21. A slurry pump according to claim 18, wherein the casing comprises casing sub-components configured with a pump or volute liner therein.

22. A method of attachment of a combination of a power frame, pedestal, bearing cartridge and power transmission shaft to a pumping assembly combination of a slurry pump, comprising:

configuring a pumping assembly combination with a casing having first and second outer casing subcomponents and an impeller arranged therein that has a tapered bore having tapered impeller threads formed therein;

configuring a combination of a power frame, a pedestal, a bearing cartridge mounted on the pedestal and configured with a power transmission shaft arranged therein having a tapered shaft end with tapered shaft threads, so that the power frame and bearing cartridge can be slid in relation to the pedestal and a first outer casing subcomponent of the casing of the pump assembly combination along the axis of the power transmission shaft when attaching the impeller to the power transmission shaft during assembly and when removing the impeller from the power transmission shaft during disassembly;

sliding the power frame and bearing cartridge in relation to the pedestal and the pump assembly combination along the axis of the power transmission shaft; and

coupling directly, rotationally mating and frictionally engaging tapered shaft threads of a tapered shaft end of the power transmission shaft to the tapered impeller threads of the tapered bore of the impeller when aligned along the axis of the power transmission shaft so as to transmit torque directly through the tapered shaft threads and provide axial or radial self alignment even if rotational coupling and engagement of the tapered shaft threads and the tapered impeller threads start out of alignment along the axis of the power transmission shaft when the power frame and bearing cartridge are slid in relation to the pedestal and the pump assembly combination during the alignment of the tapered impeller threads of the impeller of the pump assembly combination and the tapered shaft threads of the tapered shaft end of the power transmission shaft, the tapered impeller threads and the tapered shaft threads forming a tapered thread configuration that substantially reduces the need for lifting equipment and time needed for the assembly and disassembly of the impeller and the power transmission shaft, substantially eliminates the need for a precise alignment of the tapered shaft threads and the tapered impeller threads when the power transmission shaft is attached to the impeller, and reduces the number of turns to release the tapered shaft threads from the tapered impeller threads when the power transmission shaft is removed from the impeller.
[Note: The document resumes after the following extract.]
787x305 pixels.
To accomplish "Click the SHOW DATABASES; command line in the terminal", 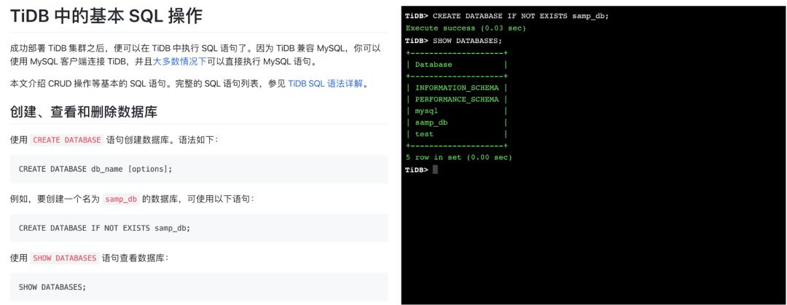I will tap(453, 41).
23. The method according to claim 22, wherein the method comprises:

configuring the power frame with an end cover having bores and turns;

configuring the pedestal with hold down plates having wings configured with holes that penetrate to allow threaded bolts or rods to pass through; and

adapting nuts in the combination on the threaded bolts or rods in order to slide the power frame and bearing cartridge in relation to the pedestal and the pump assembly combination during the alignment.
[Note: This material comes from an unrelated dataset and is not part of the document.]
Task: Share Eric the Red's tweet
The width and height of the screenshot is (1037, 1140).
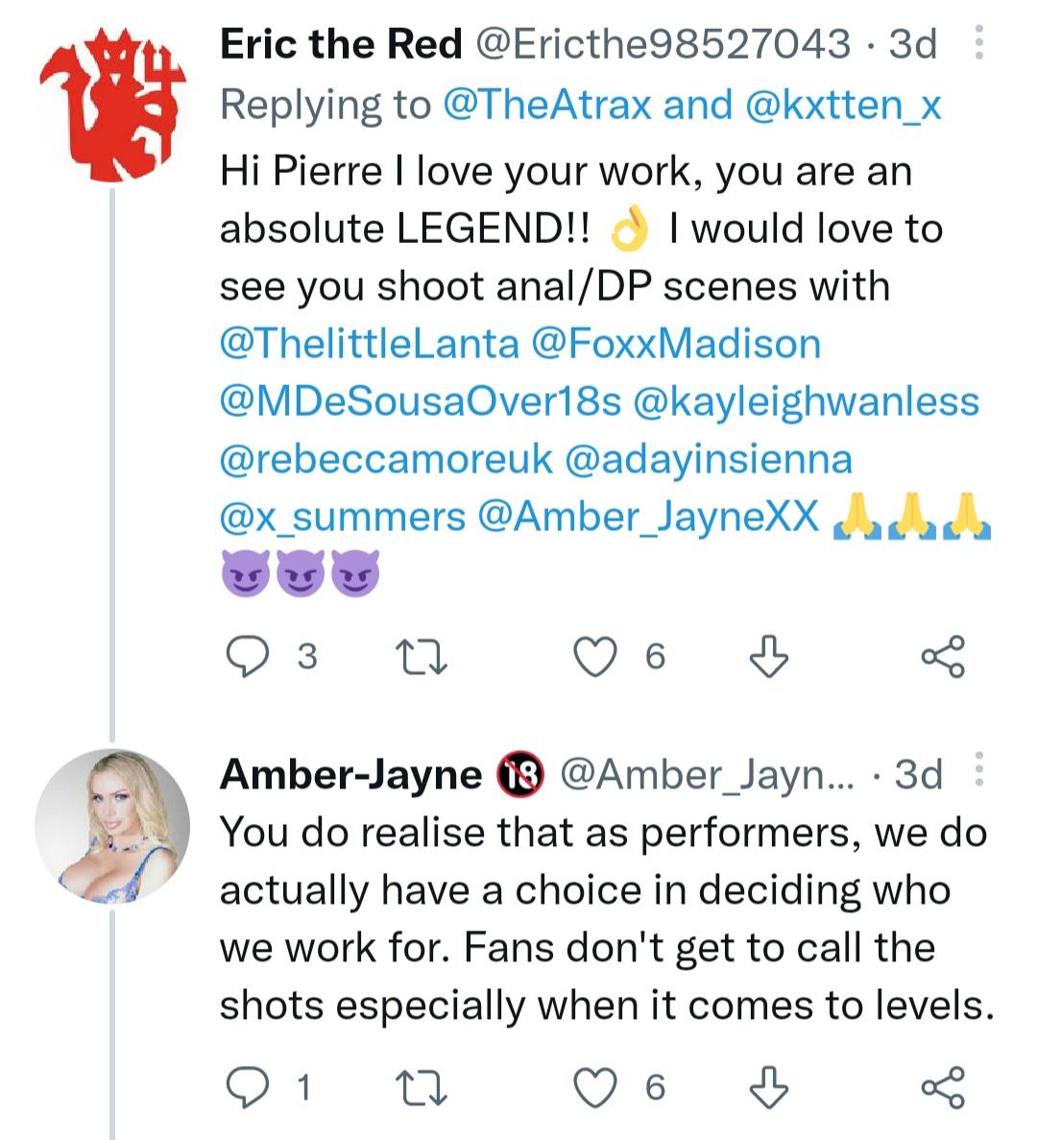Action: (x=942, y=656)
24. The method according to claim 22, wherein the method comprises:

configuring the tapered shaft threads and the tapered impeller threads with a pitch of about 5 threads per inch; or

configuring the tapered shaft threads and the tapered impeller threads with about a 1 in 4 taper taking the form of about 1 inch of diameter reduction for 4 inches of axial length; or

configuring a combination of the tapered shaft threads and the tapered impeller threads with a pitch of about 5 threads per inch, and configuring the tapered shaft threads and the tapered impeller threads with about a 1 in 4 taper taking the form of about 1 inch of diameter reduction for 4 inches of axial length.

25. The method according to claim 22, wherein the method comprises configuring the casing with casing sub-components having a pump or volute liner arranged therein.